Altlastenuntersuchung in der Blaich: lediglich die Oberböden müssen saniert werden

Zwei Jahre nach Start einer Altlastenuntersuchung im Kulmbacher Stadtteil Blaich hat die Stadt jetzt die Ergebnisse der Studie vorgestellt. Erfreulich ist demnach, dass von dem Hausmüll einer Mülldeponie aus den 50er Jahren keine größere Gesundheitsgefahr ausgeht. Das Grundwasser ist nicht betroffen und auch die Böden müssen nicht komplett saniert werden.

Lediglich in den oberen Bodenschichten finden sich teils krebserregende Stoffe, die bestimmte Grenzwerte überschreiten. Zum einen geht es darum, dass kleine Kinder die Stoffe aufnehmen könnten, wenn sie im Garten spielen und Erde in den Mund nehmen. Zum anderen können die Stoffe in selbst angebautes Gemüse gelangen.

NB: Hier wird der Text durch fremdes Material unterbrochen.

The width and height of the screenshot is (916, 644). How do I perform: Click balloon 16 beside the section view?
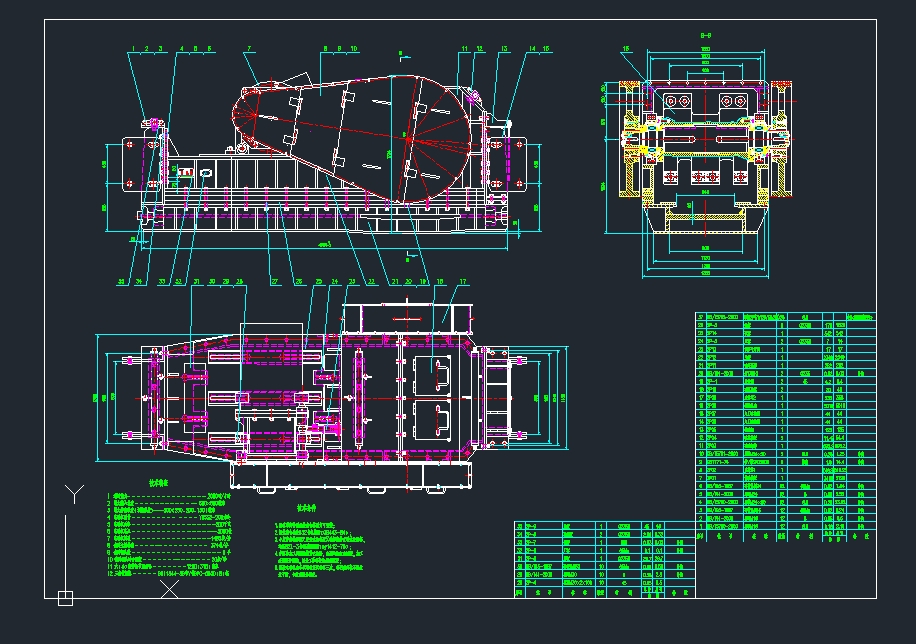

Die Stadt kontaktiert dieser Tage alle Grundstückeigentümer in dem betroffenen Bereich zwischen der Blaicher Straße und dem Ängerlein. Voraussichtlich im nächsten Jahr sollen die Böden auf unterschiedliche Weise – je nach Machbarkeit und Wunsch der Eigentümer – saniert werden. Die Kosten dafür werden komplett durch die Stadt und die Gesellschaft für Altlastensanierung übernommen.